= What you will do =
Below are lines of data, and only some are wanted. Please repeat exactly those from the line that has "Click the Affiliate column header" through the line that has "You are a GUI".

= Records from a dataset =
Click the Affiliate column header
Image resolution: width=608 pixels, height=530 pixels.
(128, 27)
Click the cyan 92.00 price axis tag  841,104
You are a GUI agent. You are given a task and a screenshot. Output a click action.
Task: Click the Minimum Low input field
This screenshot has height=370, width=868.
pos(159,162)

--

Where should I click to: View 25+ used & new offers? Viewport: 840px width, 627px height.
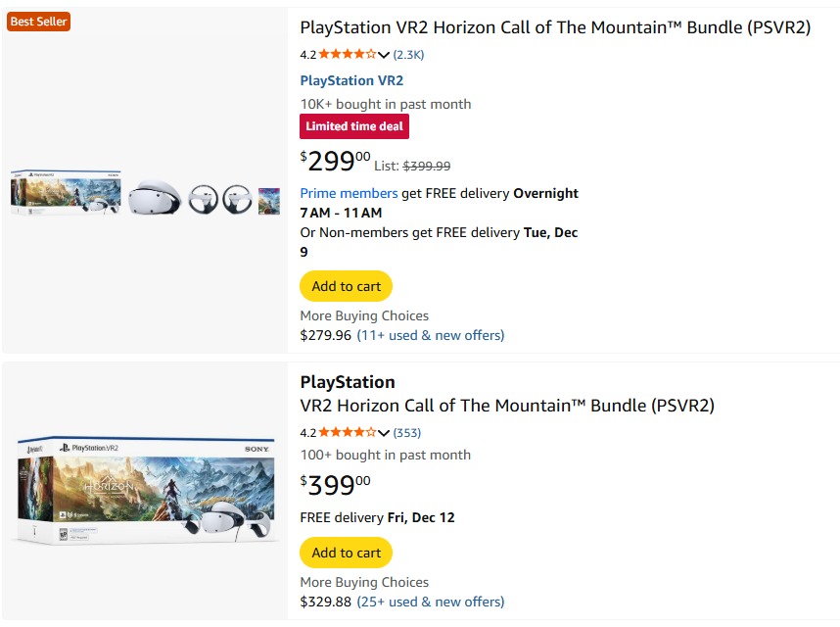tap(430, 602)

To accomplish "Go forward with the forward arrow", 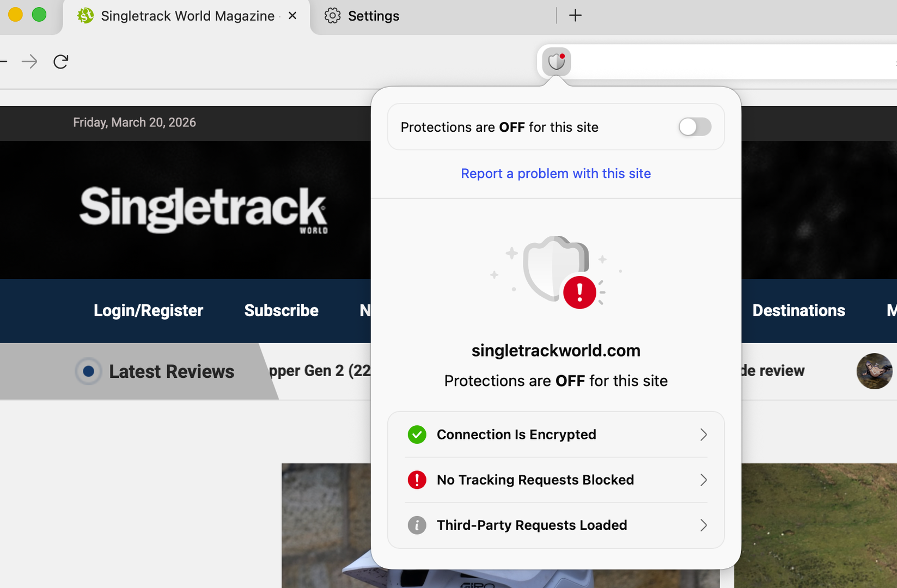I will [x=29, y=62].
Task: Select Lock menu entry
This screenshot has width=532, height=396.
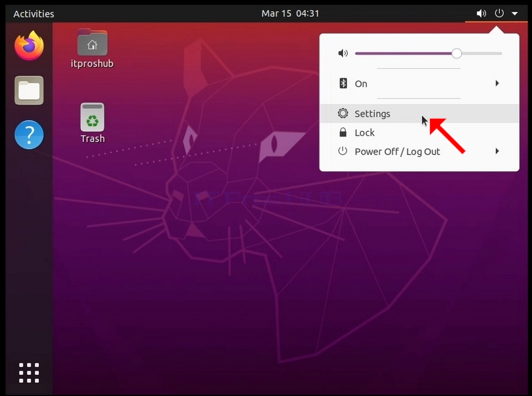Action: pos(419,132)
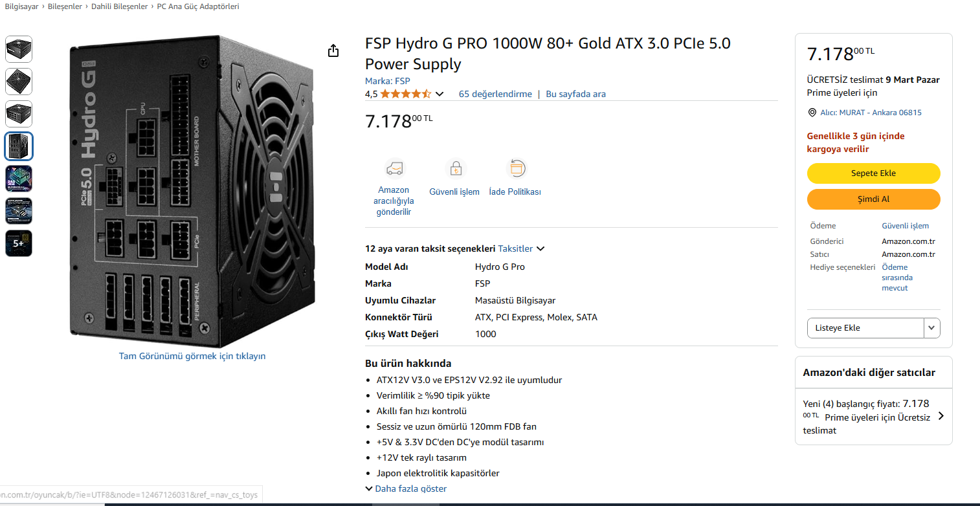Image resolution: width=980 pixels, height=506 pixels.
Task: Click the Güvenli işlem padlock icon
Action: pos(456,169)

= Answer section =
Click the Affiliate column header
Image resolution: width=608 pixels, height=530 pixels.
(128, 27)
Click the cyan 92.00 price axis tag  841,104
You are a GUI agent. You are given a task and a screenshot. Output a click action.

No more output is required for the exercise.